Dominique Vétoldi réfléchit, il devait mener son enquête de façon très discrète et en même temps faire croire qu’il s’agissait bien d’une enquête ethnologique. Il décida de commencer par enquêter au sein du groupe de La France insoumise, peut-être davantage poussé par la curiosité de découvrir le tribun qui était à la tête de ce groupe plutôt que parce qu’il avait des tuyaux sur une quelconque implication d’un de ses députés dans le meurtre de d’Arborville. En consultant la liste des députés membres de ce groupe, il découvrit un député qui portait un nom qui pouvait être d’origine Corse et à cet instant, il se dit que le plus difficile pour lui serait de ne jamais évoquer ses racines au cours des échanges qu’il aurait avec les uns et les autres… Il déplia la liste des numéros de téléphone de chaque bureau et repéra celui de JLM, président du groupe La France Insoumise. Ce fut bien sûr l’assistant parlementaire qui lui répondit :
– Bonjour, Armel Saul-Pépin, j’écoute.
– Bonjour, je souhaite rencontrer votre député, je commence une enquête ethnologique sur les députés et j’aurais apprécié de démarrer par votre député.

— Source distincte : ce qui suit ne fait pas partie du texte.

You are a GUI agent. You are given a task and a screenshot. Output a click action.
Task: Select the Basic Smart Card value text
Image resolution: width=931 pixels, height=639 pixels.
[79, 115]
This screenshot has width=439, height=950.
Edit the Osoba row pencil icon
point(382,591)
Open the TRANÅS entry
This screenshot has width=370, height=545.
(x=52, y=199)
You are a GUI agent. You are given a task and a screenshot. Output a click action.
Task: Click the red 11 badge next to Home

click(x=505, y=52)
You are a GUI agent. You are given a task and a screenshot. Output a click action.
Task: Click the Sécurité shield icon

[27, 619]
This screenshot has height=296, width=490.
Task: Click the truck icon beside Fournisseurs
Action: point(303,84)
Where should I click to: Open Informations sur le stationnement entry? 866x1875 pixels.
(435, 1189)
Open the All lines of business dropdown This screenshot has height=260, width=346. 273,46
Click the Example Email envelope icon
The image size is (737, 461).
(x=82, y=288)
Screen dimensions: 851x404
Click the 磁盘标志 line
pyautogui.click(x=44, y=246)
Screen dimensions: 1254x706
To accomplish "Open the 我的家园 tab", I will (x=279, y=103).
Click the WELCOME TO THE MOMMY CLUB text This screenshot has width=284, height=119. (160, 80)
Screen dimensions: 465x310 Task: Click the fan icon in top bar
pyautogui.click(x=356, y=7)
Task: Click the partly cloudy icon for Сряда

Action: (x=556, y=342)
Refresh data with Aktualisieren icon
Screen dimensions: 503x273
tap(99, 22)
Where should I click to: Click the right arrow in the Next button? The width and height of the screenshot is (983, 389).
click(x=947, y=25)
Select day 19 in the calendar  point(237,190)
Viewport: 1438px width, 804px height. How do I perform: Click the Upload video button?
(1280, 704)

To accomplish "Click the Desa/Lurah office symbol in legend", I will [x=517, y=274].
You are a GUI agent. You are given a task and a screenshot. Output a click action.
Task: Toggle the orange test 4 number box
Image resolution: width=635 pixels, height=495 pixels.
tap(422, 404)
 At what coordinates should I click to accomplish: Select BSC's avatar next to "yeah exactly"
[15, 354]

– C’est que ça va être compliqué, il est très pris.
– Il est là aujourd’hui ?
– Oui, bien sûr, mais il n’a pas un moment libre, faites une demande écrite et je la lui soumettrai.
– Non, je peux passer vous voir, peut-être que nous pourrions déjeuner ensemble ?
– Moi, déjeuner avec vous, mais pourquoi faire ?
– Non, pas déjeuner avec vous, déjeuner avec votre député.
– Attendez, je consulte son agenda, écoutez, c’est peut-être possible, je ne lui vois pas d’engagement à l’heure du déjeuner mais il ne dispose que d’une petite heure.
– Ce serait suffisant, vous pouvez plaider ma cause, quand le voyez-vous ?
– Il ne devrait pas tarder, il doit passer me voir en début de matinée.
– Parfait, j’attends votre appel, voici mon numéro de portable.
– OK, à plus tard.
Vétoldi-Morin raccrocha, il ne savait pas s’il parviendrait à rencontrer aujourd’hui le pape des insoumis mais en tout cas, il aurait essayé et en attendant, il parcourut rapidement la liste interminable des députés LERM et il s’arrêta au hasard sur une député qui avait rallié ce parti après avoir effectué deux mandats pour le parti socialiste. Voilà un profil qui l’intéressait. C’étaient d’abord des élus chevronnés qu’il lui fallait rencontrer parce qu’ils connaissaient Hugues d’Arborville tandis que les nouveaux élus, non seulement n’appartenaient pas auparavant à l’Assemblée mais en plus, venus d’horizons divers, arrivés par accident à l’Assemblée, portés par la vague macroniste, ne connaissaient pas vraiment les milieux politiques et donc ne pouvaient pas lui être utiles, du moins dans un premier temps. Il appela et il eut la surprise de tomber directement sur l’élue. Après lui avoir expliqué qui il était et la mission qu’il démarrait, il exprima le souhait de la rencontrer, ce qu’elle accepta :
– Je vois que vous me téléphonez d’un bureau de l’assemblée, si vous êtes libre maintenant, venez tout de suite, je peux vous consacrer un quart d’heure.
– D’accord, j’arrive, où est situé votre bureau ?
– Vous l’avez mon numéro de bureau, c’est le même numéro que la fin du numéro de téléphone.
– Oui, vous avez raison, je n’avais pas eu le temps de faire le lien.
– Eh bien, à tout de suite.
Vétoldi repoussa son fauteuil, saisit son enregistreur ainsi que son cahier sur lequel il avait jeté quelques questions la veille au soir.